# [Problem details]
Continue the blog post about the band Miike Snow, starting after its last sentence.

# [Text section]
———
Thursday, February 10, 2011

The Slow Simmer of Miike Snow

Despite my ideal mindset of being an open-minded listener, when it comes to popular or contemporary music, I listen critically.  These two opposing tendencies can sometimes make it difficult to discern if the artist is being disingenuous or if I am just being stubborn and closed-minded.  The process of trying to figure that out usually requires repeated listening, and I will often let an album “simmer” for months in the hopes that it will “open up” to me.  Sometimes I wonder how patient I should really be.

Like many people, however, my favorite albums end up being the ones that that I am initially ambivalent about.  With a few exceptions, like Mew and the first Mars Volta album, if I immediately like a recording, its days are numbered.  So, to keep from listening to the same old stuff (or things that sound too much like the same old stuff), I try to push through this initial resistance.  The reward is to have those songs bring back this time in my life later and be able to say being able to say things like “I was really into Miike Snow when your mom was pregnant with you."

Although it is sometimes tempting to do so, I don’t want to dedicate too much blog space toward extensive artist biographies.  I personally find it interesting, but you have Wikipedia for that.  I will say, however, that Miike Snow the band grew out of Miike Snow the production project.  The band was constructed around a sound that was created in a studio setting, resulting in pretty interesting and innovative technological approach to performance.

I found out about them through Pandora through an M83 seed last summer.  Like M83, they could be broadly categorized as “electro-pop,” perhaps with a stylistic family tree that branches back to A-ha and the less sunny side of Howard Jones.  Unlike M83, though, Miike Snow did not really grab me at first.  It did, however, give me a slightly familiar, vacuous feeling, like I just did not “get it.” Although I did not like it, I did not dislike it, and for some reason it seemed to stay in the player when other CD’s came and went.  Several times, I would take it out and it would somehow find its way back in.
———
# [Data block]
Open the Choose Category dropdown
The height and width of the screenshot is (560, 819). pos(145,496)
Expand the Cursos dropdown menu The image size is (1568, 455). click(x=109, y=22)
———
# [Task output]
“Moments” with specific songs from Miike Snow began to occur.  The song “Burial” turned the insanity of a Renaissance fair into a contemplative moment, and in another instance I caught myself singing “Animal” at work.  The real kick to the head came, however, when I heard “Faker” out of context on Pandora during a house clean.  It stopped me in my tracks, even though at that point I had been listening to Miike Show for several months.  With its eloquent piano accompaniment, it seemed much more intimate than my impression of Miike Snow as an electronic outfit.  I was overlooking the songwriting aspect of the band, and when I went back and listened to the entire recording with this mindset, I realized it had several great songs on it, perhaps even a couple of astounding ones.  Additionally, all of the songs were intended for listening more than dancing and they often made a pretty straightforward lyrical point.  

It’s pretty ridiculous that it took me six months to figure that out.  What can I say?  I’m stubborn.  At least I know I am.

After that, I found this clip and it brought the song “Silvia” to life for me.  I think its kinda funny that, when people with electric guitars experiment in performance, it’s called “jamming,” but when electronic musicians do so, it’s called “remix.”  The sound on this clip is a little thin, and the bass is lost in the mix, but I think it shows how these musicians do their stuff in an up-close and personal way.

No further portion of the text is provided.